(Stored items)
::::

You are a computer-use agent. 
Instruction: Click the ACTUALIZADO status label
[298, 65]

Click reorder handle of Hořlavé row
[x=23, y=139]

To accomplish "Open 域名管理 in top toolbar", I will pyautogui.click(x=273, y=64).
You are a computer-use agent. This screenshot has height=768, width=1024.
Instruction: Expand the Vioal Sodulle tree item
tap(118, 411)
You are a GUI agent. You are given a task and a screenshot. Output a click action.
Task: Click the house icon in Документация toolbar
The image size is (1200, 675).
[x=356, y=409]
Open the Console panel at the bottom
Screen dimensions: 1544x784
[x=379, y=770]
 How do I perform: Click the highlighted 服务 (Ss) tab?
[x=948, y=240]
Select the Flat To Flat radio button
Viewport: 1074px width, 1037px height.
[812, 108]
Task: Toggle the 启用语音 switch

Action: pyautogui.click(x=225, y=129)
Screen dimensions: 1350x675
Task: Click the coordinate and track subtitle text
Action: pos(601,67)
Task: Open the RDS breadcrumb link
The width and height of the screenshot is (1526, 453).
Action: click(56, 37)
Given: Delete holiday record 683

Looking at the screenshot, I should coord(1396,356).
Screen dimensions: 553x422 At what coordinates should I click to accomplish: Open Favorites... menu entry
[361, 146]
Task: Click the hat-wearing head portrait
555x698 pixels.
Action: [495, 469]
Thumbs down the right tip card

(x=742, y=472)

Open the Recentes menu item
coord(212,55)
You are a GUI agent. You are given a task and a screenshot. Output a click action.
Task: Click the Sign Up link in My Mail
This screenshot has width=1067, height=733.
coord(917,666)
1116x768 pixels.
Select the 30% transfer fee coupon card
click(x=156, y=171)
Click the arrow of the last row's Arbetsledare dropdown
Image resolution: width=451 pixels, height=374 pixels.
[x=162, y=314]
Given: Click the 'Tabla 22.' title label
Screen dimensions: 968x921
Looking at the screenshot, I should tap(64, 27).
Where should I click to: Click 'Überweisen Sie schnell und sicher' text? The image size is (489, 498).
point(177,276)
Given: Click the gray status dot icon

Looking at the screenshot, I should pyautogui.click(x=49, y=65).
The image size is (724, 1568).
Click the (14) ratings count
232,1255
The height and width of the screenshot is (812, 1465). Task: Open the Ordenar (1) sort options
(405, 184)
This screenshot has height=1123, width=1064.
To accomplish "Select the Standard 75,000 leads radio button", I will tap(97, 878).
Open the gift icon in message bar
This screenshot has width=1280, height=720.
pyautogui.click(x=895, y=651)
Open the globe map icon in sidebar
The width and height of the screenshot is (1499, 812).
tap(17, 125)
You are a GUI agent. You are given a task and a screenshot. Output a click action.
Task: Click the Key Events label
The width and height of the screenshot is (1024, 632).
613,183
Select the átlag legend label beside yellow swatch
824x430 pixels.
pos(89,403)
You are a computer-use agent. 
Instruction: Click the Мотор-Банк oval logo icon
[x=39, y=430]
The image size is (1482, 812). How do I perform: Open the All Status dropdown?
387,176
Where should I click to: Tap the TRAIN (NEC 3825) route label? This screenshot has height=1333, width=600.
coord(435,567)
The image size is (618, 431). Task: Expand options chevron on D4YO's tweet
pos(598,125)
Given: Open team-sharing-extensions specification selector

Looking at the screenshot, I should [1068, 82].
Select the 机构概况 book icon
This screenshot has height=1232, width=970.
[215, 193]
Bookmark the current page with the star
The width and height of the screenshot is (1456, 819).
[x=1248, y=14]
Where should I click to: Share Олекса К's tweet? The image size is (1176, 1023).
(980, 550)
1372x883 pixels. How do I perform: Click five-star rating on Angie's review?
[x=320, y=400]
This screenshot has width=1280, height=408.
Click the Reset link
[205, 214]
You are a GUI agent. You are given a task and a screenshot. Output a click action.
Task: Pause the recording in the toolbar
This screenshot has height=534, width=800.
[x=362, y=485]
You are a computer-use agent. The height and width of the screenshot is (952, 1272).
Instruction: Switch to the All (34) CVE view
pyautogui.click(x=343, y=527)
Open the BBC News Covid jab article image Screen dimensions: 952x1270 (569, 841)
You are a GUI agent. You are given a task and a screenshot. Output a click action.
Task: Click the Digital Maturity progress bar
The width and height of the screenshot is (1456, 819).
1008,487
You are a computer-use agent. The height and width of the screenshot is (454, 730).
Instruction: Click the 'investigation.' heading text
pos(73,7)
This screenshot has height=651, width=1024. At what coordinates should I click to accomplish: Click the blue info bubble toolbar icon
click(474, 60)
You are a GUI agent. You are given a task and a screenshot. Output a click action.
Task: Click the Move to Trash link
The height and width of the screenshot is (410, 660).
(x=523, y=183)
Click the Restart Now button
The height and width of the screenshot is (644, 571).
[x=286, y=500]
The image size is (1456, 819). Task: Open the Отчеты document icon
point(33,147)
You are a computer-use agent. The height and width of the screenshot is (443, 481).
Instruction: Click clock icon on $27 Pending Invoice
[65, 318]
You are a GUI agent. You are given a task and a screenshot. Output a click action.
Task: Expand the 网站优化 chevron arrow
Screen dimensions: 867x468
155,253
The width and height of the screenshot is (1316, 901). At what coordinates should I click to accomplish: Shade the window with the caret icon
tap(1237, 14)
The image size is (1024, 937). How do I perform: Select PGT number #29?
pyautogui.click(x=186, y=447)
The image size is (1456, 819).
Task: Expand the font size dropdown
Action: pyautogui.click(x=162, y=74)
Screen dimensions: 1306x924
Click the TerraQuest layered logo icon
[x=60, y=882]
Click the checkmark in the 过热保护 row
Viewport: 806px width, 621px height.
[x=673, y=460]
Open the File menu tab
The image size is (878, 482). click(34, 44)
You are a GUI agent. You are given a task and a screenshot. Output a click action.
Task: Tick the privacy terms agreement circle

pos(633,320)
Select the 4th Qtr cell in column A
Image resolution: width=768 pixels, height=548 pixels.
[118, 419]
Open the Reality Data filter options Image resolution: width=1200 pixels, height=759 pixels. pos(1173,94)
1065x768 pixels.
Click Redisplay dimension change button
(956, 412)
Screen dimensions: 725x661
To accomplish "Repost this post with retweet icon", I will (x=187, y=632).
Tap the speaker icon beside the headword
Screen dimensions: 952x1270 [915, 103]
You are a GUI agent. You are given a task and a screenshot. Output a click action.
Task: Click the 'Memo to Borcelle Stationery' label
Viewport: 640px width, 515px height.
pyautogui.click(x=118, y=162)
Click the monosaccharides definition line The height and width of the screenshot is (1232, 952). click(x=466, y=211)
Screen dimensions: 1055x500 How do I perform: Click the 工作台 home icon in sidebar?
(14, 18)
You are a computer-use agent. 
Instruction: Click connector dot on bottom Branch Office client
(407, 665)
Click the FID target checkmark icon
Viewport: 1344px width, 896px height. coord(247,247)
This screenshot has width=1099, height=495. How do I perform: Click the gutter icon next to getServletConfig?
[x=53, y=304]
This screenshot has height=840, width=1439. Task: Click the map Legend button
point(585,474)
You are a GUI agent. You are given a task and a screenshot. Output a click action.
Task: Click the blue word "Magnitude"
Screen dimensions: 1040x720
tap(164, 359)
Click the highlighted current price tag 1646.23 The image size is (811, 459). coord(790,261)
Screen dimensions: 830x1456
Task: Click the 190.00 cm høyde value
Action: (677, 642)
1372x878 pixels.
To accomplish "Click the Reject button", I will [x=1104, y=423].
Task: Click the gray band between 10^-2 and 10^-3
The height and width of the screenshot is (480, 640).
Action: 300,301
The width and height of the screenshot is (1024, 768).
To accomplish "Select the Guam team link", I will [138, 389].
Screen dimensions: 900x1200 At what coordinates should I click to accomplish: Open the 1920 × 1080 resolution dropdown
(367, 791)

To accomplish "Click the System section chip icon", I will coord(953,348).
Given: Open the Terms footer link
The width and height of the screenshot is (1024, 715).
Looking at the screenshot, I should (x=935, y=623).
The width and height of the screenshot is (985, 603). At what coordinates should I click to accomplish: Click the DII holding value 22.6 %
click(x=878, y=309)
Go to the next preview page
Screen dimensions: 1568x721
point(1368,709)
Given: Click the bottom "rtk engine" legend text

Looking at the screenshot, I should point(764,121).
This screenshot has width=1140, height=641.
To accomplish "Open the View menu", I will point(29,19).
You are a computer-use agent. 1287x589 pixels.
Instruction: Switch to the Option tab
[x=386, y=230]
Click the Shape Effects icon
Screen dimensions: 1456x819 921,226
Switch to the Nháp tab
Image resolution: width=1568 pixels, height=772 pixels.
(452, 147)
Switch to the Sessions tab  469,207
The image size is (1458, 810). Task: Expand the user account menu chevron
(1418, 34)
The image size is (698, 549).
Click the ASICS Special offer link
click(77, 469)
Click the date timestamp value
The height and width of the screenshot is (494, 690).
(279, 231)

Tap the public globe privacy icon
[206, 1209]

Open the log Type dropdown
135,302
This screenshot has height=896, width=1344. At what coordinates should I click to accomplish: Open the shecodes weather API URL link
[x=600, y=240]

::::

▶ [Job] Copy the stored items from the line with "Tap the speaker icon beside the headword" up to and including the line with "pyautogui.click(x=118, y=162)", changing "speaker icon" to "audio icon" and leaving everything else as it is.

▶ [Output for this task]
Tap the audio icon beside the headword
Screen dimensions: 952x1270 [915, 103]
You are a GUI agent. You are given a task and a screenshot. Output a click action.
Task: Click the 'Memo to Borcelle Stationery' label
Viewport: 640px width, 515px height.
pyautogui.click(x=118, y=162)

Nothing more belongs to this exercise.